Module double_write 

Source
Expand description

Double-write buffer for torn write protection.

NVMe drives guarantee atomic 4 KiB sector writes but NOT atomic writes for larger pages (e.g., 16 KiB). If power fails mid-write on a 16 KiB page, the WAL page can be partially written (torn).

CRC32C detects torn writes during replay, but without the double-write buffer, the record is lost — even though it was acknowledged to the client.

The double-write buffer solves this:

  1. Before writing to WAL, write the record to the double-write file.
  2. fsync the double-write file.
  3. Write to the WAL file.
  4. fsync the WAL file.

On recovery, if a WAL record’s CRC fails:

  • Check the double-write buffer for an intact copy (verify CRC).
  • If found, use the double-write copy to reconstruct the WAL page.
  • If not found, the record is truly lost (pre-fsync crash).

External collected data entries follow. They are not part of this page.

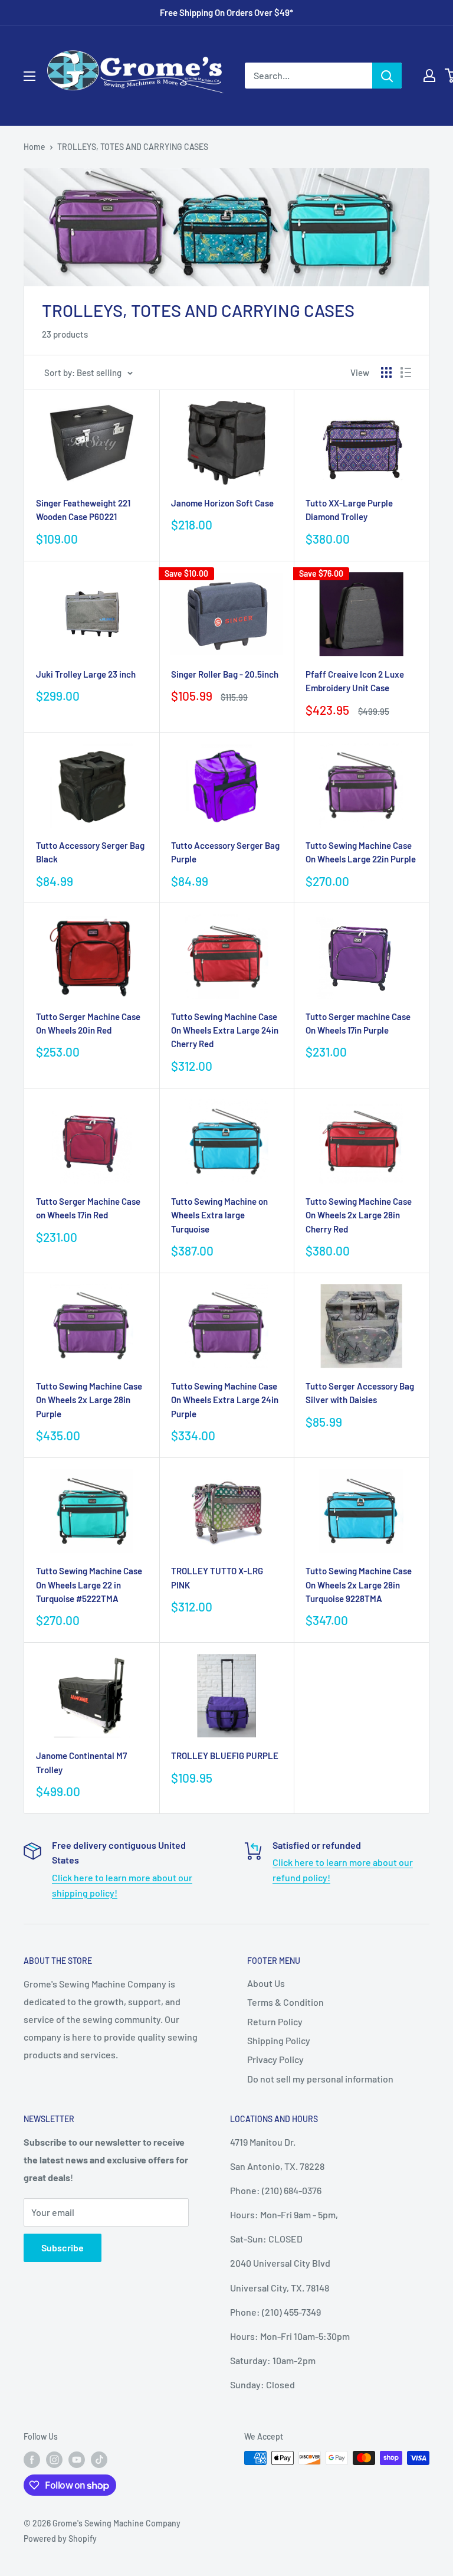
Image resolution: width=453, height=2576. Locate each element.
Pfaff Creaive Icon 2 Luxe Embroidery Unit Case (355, 681)
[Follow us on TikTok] (99, 2459)
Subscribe (62, 2247)
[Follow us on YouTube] (76, 2459)
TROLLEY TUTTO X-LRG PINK (217, 1577)
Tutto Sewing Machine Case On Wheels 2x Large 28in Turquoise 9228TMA (359, 1584)
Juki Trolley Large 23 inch (86, 674)
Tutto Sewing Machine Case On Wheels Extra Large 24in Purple (224, 1400)
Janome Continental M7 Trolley (81, 1762)
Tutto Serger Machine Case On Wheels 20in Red (88, 1023)
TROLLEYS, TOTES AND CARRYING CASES (132, 147)
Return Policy (275, 2021)
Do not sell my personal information (320, 2078)
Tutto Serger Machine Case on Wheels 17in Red (88, 1208)
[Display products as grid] (386, 372)
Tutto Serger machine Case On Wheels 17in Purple (358, 1023)
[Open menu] (29, 76)
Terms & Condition (285, 2002)
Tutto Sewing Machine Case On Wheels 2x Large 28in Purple (89, 1400)
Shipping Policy (278, 2040)
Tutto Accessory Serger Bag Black (90, 852)
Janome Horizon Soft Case (222, 503)
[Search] (387, 76)
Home (34, 147)
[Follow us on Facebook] (32, 2459)
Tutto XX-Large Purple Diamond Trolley (349, 510)
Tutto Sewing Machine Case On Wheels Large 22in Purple (361, 852)
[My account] (429, 75)
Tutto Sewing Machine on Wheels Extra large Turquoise (219, 1215)
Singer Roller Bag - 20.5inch (224, 674)
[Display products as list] (406, 372)
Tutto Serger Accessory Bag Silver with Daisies (360, 1393)
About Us (266, 1983)
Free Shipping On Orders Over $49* (226, 12)
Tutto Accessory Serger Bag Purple (225, 852)
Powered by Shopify (60, 2538)
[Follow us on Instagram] (54, 2459)
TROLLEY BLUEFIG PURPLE (224, 1755)
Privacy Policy (275, 2059)
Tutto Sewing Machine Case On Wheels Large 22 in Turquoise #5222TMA (89, 1584)
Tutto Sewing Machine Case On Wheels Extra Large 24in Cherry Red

The double-write file is a fixed-size circular buffer. Only the most recent N records are kept — older ones are overwritten. This is fine because torn writes can only happen on the most recent write.

§O_DIRECT mode

When the parent WAL uses O_DIRECT, the DWB can also be opened with O_DIRECT (DwbMode::Direct). This:

  • Keeps the page cache free of DWB bytes — the O_DIRECT WAL was specifically designed not to warm the cache, and a buffered DWB undoes that by writing the exact same payload through the cache.
  • Surfaces DWB bytes in block-layer iostat traffic alongside the WAL.

The on-disk layout is the same in both modes (one aligned header block followed by fixed-stride slots, all block-aligned) so a DWB written in one mode can be read in the other.

Structs§

DoubleWriteBuffer
Double-write buffer file.

Enums§

DwbMode
I/O mode for the double-write buffer file.

Functions§

slot_stride
Slot stride in bytes. Exposed for tests and for callers that want to size DWB files ahead of time.
wal_dwb_bytes_written_total
Total bytes written to DWB files since process start.